2. Insecure Output Handling (LLM02):

  • Attack: Overlooking the validation of LLM outputs could be exploited to trigger downstream security issues, including code execution.
  • Impact: This compromises system security, privilege escalation, XSS and exposes sensitive data for example, potentially resulting in severe financial and reputational damage.

3. Training Data Poisoning (LLM03):

  • Attack: Malefactors could tamper with training data to impair the model's learning process, generating skewed or malicious responses.
  • Impact: Compromised security, accuracy, or ethical behavior could ensue, undermining the application's reliability and trustworthiness.

4. Model Denial of Service (LLM04):

  • Attack: Overloading LLMs with resource-heavy requests can exhaust system resources, rendering the service unavailable.
  • Impact: Service disruptions and increased operational costs, which might deter users and tarnish the organization's reputation

5. Supply Chain Vulnerabilities (LLM05):

  • Attack: Relying on compromised components or datasets could expose the system to potential exploits throughout the supply chain.
  • Impact: This undermines system integrity, causing data breaches, system failures, and potential legal liabilities.

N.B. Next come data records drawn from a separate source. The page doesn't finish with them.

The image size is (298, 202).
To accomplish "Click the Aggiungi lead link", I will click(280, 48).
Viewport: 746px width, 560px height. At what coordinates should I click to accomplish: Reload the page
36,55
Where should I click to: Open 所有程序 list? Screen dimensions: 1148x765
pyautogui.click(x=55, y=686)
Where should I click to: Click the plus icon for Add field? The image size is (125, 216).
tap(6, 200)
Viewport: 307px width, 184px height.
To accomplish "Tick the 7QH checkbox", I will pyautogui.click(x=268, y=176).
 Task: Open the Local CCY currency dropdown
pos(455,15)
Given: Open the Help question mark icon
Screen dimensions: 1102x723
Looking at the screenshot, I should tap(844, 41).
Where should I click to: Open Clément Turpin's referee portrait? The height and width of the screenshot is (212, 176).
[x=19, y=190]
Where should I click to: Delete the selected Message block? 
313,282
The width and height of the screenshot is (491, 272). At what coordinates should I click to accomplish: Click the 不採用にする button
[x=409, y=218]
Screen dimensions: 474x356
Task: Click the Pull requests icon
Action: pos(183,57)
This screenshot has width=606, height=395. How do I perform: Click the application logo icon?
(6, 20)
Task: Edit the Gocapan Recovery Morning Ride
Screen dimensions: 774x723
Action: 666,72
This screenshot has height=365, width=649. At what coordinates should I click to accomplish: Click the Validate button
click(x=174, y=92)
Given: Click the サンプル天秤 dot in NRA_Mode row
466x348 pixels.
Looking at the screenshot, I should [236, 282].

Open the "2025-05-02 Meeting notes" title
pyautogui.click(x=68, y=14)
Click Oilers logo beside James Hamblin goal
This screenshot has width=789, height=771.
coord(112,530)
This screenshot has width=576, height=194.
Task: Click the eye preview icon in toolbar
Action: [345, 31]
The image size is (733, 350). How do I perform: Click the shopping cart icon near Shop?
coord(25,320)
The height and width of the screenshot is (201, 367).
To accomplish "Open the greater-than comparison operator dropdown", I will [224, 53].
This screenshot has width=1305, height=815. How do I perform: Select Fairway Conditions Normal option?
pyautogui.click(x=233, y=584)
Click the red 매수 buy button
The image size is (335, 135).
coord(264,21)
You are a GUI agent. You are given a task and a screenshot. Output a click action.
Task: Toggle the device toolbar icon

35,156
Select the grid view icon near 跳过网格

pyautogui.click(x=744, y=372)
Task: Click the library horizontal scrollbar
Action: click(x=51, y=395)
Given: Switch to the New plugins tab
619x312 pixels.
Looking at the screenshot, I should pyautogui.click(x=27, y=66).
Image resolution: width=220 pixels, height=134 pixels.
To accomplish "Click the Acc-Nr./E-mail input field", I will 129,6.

6. Sensitive Information Disclosure (LLM06):

  • Attack: Inadequate protection against the disclosure of sensitive information in LLM outputs can be exploited to access confidential data.
  • Impact: Legal consequences or a loss of competitive advantage could be the fallout, along with tarnished user trust.

7. Insecure Plugin Design (LLM07):

  • Attack: LLM plugins with insufficient access control processing untrusted inputs can be exploited for severe attacks like remote code execution.
  • Impact: This could cause critical system breaches, remote code execution, data loss, and severe financial and reputational damage.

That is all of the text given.